Mughal
The Badshahi Mosque and the Fatawa-i Alamgiri
Aurangzeb's mosque at Lahore and his code of Hanafi law, 1673
1084 AH / 1673 CE
Educational historical reconstructionWhere
Badshahi Mosque, Lahore
31.5880, 74.3107 · View on OpenStreetMap
Background
In 1673 (1084 AH) the Badshahi Mosque, the Imperial Mosque, was completed at Lahore for the Mughal emperor Aurangzeb (rahimahu Allah), who reigned under the title Alamgir, Seizer of the World. Built under his foster-brother and governor Fidai Khan Koka, it was for long one of the largest mosques in the world, raised on a high plinth beside the Ravi with a vast walled courtyard, a prayer hall of red sandstone faced in white marble, three swelling marble domes and four tall minarets at the corners. Aurangzeb is remembered in the Sunni tradition as a pious, austere and Shariah-minded ruler, in deliberate contrast to the religious experiments of his great-grandfather Akbar. Among the works of his reign was the compilation of a vast and authoritative digest of Hanafi jurisprudence, the Fatawa-i Alamgiri, also known as al-Fatawa al-Hindiyya, the Indian Fatawa. Assembled between about 1667 and 1675 by a board of leading South Asian Hanafi scholars under the direction of Shaykh Nizam al-Din Burhanpuri (rahimahu Allah), and funded by the emperor, it gathered and ordered the settled positions of the Hanafi school into a single reference, and it remained in use as a standard of Hanafi practice across India, the Ottoman lands and beyond into modern times. Aurangzeb's long reign and his religious policy, including his reimposition of the jizya and his conduct toward non-Muslim subjects and rivals, are matters of vigorous debate among modern historians, and the picture is more complicated than either the pious portrait or its hostile mirror. This scene sets the two great religious monuments of his reign side by side: the newly finished mosque at Lahore, and the board of jurists at work on the code of law that carried his title.
What you see
A vast congregational mosque of warm red sandstone stands on a raised plinth above a river city in the Punjab, its main facade picked out in white marble. The scale is imperial, a courtyard able to hold tens of thousands.
Three swelling white marble domes crowned with lotus and metal finials sit over the prayer hall, and four tall red sandstone minarets with marble cupolas stand at the corners of the courtyard. This is the Mughal grand-mosque type, not an Ottoman lead dome or a Persian tiled dome.
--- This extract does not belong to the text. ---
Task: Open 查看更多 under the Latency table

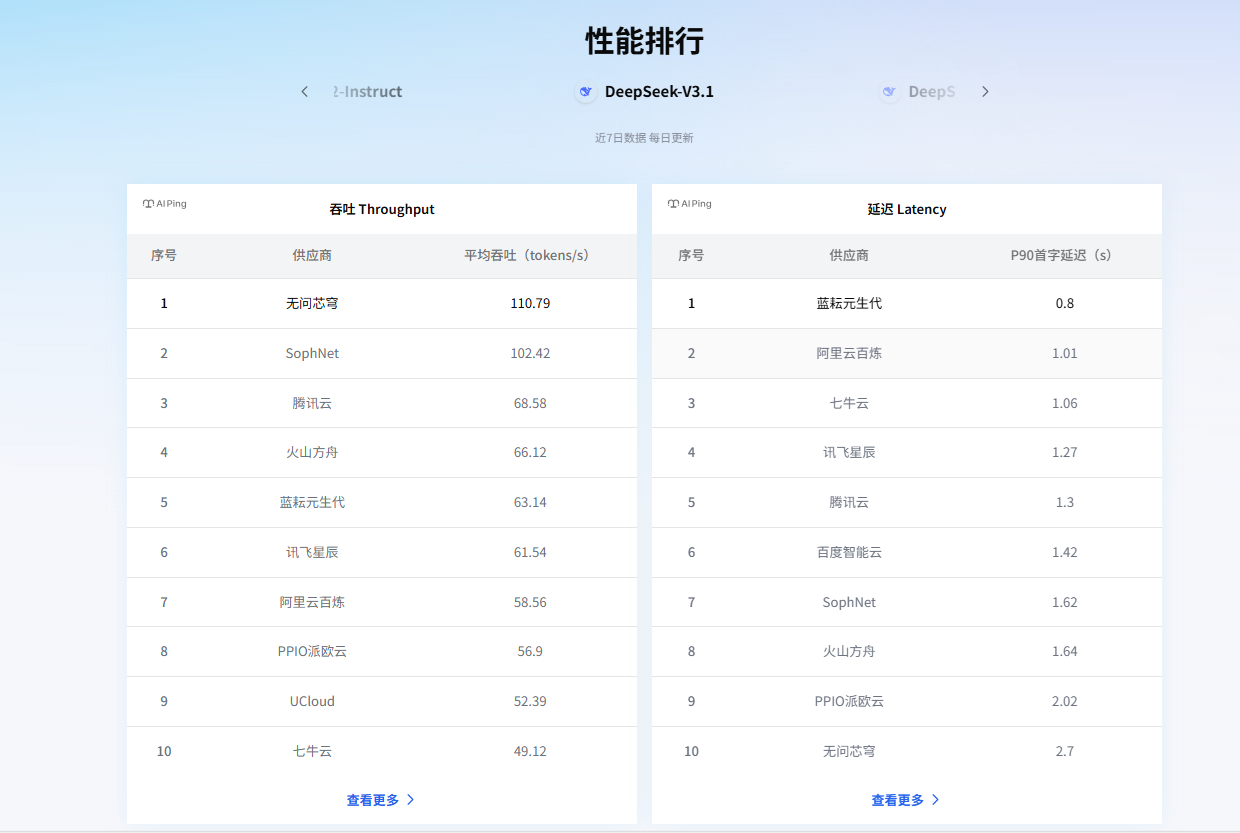Action: (898, 800)
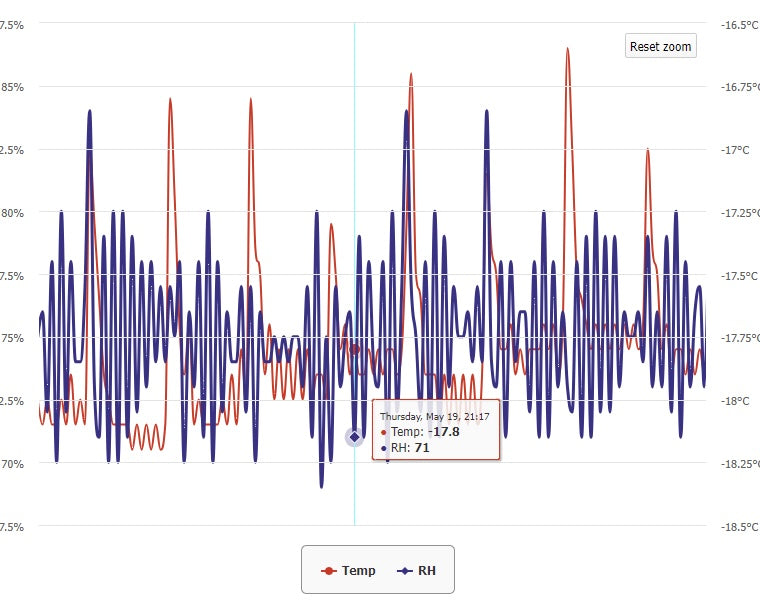Screen dimensions: 760x608
Task: Toggle the Temp series legend label
Action: pyautogui.click(x=358, y=570)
The prayer hall opens through a great central arched portal flanked by ranks of cusped, multifoil arches, and small domed kiosks line the parapets. The cusped arch and the marble-on-sandstone inlay are the signature of the high Mughal style.
In the foreground, ranks of turbaned jurists sit at low desks with bound volumes and loose folios, writing and conferring. This is a board of scholars at work, not worshippers at prayer.
Stacked legal folios, bound digests of jurisprudence, reed pens and inkpots cover the desks, the apparatus of a great compilation of law being assembled and copied.
The pairing of a newly finished imperial mosque with a board compiling a code of religious law presents the ruler as a patron of the Shariah and of Hanafi jurisprudence, a deliberate contrast with the religious experiments of his great-grandfather.
Further reading & cross-references
Saqi Musta'id Khan, Ma'asir-i Alamgiri (early 18th c.): The official chronicle of Aurangzeb's reign. Used for the imperial patronage of the mosque and the law compilation and for the religious tenor of the reign. Court source, so handled with the usual caution. Confidence high for the events.
Al-Fatawa al-Hindiyya (al-Alamgiriyya) (compiled c. 1667-1675, extant): The legal compilation itself, the primary witness to the project depicted, its Hanafi content, its arrangement and its scholarly authorship. Confidence high.
Khafi Khan, Muntakhab al-Lubab (early 18th c.): Independent Mughal history of the reign; cross-check on chronology and on the more critical readings of Aurangzeb's policies.
Catherine B. Asher, Architecture of Mughal India (Cambridge, 1992): Used for the design, scale, materials and dating of the Badshahi Mosque and its place in late Mughal architecture.
Alan M. Guenther, Hanafi Fiqh in Mughal India: The Fatawa-i Alamgiri (in India's Islamic Traditions, ed. Eaton, 2003): Modern academic study of the compilation, its board of scholars, its sources and its later authority. Confidence high.
Standing fabric of the Badshahi Mosque (extant): The surviving mosque constrains the reconstruction: red sandstone with marble inlay, three marble domes, four minarets, the great courtyard and gateway. Reviewers should keep the 1673 state, without the later Sikh-period alterations or modern additions.